■ **DIRECTION**
Arrange everything from the start of the rows down to and including the line that contains "The width and height of the screenshot is (1984, 1198)." as a Markdown table with the columns No. and Text, giving each line a number and leaving out blank lines.

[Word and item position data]
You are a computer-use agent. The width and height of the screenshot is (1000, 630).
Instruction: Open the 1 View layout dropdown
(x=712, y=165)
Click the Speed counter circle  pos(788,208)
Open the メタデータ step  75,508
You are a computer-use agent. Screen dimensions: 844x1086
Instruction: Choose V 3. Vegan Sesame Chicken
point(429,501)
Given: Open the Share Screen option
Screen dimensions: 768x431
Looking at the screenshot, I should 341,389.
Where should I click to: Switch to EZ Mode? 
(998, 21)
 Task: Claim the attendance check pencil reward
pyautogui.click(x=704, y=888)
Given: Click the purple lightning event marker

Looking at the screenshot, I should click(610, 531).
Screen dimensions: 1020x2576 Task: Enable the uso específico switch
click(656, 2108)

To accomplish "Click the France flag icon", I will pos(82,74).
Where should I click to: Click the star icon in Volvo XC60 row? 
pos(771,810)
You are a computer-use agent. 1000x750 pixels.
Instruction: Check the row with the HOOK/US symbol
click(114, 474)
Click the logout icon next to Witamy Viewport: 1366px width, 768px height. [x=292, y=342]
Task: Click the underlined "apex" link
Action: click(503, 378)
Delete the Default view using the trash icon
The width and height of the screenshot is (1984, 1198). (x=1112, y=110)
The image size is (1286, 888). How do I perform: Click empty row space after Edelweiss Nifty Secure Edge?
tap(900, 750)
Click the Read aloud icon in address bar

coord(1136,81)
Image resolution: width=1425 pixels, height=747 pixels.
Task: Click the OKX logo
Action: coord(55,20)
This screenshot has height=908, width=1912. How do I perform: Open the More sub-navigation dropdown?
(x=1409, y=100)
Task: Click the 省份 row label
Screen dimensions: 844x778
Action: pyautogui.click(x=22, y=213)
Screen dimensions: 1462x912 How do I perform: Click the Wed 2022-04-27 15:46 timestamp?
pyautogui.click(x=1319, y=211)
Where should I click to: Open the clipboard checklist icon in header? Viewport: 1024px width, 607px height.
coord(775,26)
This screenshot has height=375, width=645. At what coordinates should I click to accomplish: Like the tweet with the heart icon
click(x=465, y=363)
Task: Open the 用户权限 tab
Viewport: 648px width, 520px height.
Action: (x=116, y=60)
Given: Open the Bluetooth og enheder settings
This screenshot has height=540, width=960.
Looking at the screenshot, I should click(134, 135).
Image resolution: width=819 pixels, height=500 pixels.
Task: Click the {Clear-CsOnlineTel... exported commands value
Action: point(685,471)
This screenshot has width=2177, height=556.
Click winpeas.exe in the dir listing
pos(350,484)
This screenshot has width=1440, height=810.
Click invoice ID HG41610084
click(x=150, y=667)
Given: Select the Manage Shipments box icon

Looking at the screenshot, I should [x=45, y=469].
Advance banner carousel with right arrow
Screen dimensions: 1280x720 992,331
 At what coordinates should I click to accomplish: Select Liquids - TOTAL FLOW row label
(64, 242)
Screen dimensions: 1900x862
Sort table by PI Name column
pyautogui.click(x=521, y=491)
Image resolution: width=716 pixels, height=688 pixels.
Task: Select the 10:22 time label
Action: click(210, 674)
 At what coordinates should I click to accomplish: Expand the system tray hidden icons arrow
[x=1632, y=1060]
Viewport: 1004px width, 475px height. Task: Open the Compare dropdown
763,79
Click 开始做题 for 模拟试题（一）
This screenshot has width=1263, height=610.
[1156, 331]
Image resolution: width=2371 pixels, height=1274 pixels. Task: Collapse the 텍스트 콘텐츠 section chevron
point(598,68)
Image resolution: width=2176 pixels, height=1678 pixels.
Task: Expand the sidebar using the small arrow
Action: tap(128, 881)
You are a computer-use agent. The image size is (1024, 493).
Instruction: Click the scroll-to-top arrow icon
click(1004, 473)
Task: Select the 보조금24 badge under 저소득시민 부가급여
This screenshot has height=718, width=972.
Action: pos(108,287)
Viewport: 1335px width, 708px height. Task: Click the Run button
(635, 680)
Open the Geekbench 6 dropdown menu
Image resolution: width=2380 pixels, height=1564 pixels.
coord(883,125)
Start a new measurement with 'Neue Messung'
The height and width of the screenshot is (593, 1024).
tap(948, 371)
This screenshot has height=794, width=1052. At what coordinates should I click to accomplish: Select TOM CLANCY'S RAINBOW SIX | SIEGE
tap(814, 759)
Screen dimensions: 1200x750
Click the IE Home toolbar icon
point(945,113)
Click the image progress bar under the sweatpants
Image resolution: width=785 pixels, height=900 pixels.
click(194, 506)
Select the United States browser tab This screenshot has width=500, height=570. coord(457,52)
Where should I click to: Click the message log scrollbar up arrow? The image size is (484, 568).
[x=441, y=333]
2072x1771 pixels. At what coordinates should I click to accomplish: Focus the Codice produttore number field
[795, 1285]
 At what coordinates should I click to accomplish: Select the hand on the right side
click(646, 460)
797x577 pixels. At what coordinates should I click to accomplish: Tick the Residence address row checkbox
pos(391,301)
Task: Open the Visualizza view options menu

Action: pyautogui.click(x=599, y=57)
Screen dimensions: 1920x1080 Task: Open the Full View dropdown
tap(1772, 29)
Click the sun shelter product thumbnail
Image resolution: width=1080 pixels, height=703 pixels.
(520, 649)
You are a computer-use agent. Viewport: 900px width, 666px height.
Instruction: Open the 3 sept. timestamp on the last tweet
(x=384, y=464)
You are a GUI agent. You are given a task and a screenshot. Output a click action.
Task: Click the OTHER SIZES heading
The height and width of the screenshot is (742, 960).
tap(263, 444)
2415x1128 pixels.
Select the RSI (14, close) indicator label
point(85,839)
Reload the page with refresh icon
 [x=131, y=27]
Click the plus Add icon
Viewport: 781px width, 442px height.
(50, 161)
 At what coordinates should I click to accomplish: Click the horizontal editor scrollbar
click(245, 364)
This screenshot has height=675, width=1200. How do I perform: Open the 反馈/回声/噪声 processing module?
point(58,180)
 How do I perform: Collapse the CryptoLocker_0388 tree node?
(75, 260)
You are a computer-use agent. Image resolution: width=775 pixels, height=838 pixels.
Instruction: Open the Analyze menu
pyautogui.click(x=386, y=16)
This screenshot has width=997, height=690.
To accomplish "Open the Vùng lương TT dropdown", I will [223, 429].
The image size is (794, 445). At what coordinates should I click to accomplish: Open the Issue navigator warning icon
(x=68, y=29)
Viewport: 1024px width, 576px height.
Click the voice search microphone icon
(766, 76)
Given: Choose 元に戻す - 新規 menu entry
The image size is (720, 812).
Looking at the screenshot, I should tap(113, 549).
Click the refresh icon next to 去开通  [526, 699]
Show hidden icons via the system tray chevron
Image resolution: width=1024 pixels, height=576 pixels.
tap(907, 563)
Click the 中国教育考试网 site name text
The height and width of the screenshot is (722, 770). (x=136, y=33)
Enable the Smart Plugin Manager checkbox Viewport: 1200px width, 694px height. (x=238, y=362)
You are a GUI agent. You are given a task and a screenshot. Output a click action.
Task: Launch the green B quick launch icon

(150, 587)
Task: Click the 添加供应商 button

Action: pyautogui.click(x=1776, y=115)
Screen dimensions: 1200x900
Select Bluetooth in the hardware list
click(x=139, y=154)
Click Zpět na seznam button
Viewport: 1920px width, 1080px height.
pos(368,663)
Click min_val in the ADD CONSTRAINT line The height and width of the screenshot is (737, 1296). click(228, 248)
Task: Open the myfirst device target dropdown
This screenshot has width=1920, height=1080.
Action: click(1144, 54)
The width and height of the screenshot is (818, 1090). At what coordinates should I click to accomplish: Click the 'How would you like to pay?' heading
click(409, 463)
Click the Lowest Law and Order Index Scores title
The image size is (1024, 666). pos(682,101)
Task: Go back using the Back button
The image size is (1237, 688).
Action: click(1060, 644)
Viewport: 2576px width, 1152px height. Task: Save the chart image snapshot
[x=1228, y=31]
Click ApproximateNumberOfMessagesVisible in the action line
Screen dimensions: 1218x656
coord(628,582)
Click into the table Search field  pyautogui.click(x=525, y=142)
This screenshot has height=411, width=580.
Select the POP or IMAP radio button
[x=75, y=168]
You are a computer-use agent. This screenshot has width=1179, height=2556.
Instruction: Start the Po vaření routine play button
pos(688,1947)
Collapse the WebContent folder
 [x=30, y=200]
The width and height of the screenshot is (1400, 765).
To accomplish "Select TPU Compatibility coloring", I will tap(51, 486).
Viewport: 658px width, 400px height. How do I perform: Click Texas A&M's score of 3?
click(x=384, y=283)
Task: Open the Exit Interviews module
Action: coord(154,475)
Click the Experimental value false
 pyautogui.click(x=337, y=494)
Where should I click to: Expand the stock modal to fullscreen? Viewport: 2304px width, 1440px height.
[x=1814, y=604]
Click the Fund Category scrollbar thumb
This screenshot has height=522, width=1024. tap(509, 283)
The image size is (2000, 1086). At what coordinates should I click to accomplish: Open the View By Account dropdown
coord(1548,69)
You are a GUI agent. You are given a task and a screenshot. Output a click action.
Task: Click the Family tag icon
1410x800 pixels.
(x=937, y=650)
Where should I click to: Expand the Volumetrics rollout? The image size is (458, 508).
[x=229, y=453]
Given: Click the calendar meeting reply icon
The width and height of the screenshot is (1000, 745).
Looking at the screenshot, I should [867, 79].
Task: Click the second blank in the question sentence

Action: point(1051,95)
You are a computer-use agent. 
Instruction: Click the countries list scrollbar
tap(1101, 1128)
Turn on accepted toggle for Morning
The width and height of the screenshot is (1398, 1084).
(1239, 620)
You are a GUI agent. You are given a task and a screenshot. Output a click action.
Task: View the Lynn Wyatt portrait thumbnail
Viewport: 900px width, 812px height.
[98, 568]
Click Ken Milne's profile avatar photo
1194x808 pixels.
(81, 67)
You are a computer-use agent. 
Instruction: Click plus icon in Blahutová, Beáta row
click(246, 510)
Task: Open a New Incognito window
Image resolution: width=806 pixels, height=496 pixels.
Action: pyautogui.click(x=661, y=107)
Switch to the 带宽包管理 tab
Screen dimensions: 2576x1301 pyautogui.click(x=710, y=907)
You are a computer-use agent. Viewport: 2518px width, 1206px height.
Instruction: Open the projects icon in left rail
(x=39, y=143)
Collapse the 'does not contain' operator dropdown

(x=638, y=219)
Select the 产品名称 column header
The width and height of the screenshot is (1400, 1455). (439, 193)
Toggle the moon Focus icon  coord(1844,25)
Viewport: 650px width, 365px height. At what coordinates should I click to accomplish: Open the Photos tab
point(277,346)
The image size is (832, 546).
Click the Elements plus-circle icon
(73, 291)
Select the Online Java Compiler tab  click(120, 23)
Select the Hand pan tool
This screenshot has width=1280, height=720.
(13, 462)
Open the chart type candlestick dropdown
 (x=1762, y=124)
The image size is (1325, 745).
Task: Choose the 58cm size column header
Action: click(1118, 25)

■ **ANSWER FOR THIS EXERCISE**
| No. | Text |
|---|---|
| 1 | You are a computer-use agent. The width and height of the screenshot is (1000, 630). |
| 2 | Instruction: Open the 1 View layout dropdown |
| 3 | (x=712, y=165) |
| 4 | Click the Speed counter circle  pos(788,208) |
| 5 | Open the メタデータ step  75,508 |
| 6 | You are a computer-use agent. Screen dimensions: 844x1086 |
| 7 | Instruction: Choose V 3. Vegan Sesame Chicken |
| 8 | point(429,501) |
| 9 | Given: Open the Share Screen option |
| 10 | Screen dimensions: 768x431 |
| 11 | Looking at the screenshot, I should 341,389. |
| 12 | Where should I click to: Switch to EZ Mode?  |
| 13 | (998, 21) |
| 14 |  Task: Claim the attendance check pencil reward |
| 15 | pyautogui.click(x=704, y=888) |
| 16 | Given: Click the purple lightning event marker |
| 17 | Looking at the screenshot, I should click(610, 531). |
| 18 | Screen dimensions: 1020x2576 Task: Enable the uso específico switch |
| 19 | click(656, 2108) |
| 20 | To accomplish "Click the France flag icon", I will pos(82,74). |
| 21 | Where should I click to: Click the star icon in Volvo XC60 row?  |
| 22 | pos(771,810) |
| 23 | You are a computer-use agent. 1000x750 pixels. |
| 24 | Instruction: Check the row with the HOOK/US symbol |
| 25 | click(114, 474) |
| 26 | Click the logout icon next to Witamy Viewport: 1366px width, 768px height. [x=292, y=342] |
| 27 | Task: Click the underlined "apex" link |
| 28 | Action: click(503, 378) |
| 29 | Delete the Default view using the trash icon |
| 30 | The width and height of the screenshot is (1984, 1198). (x=1112, y=110) |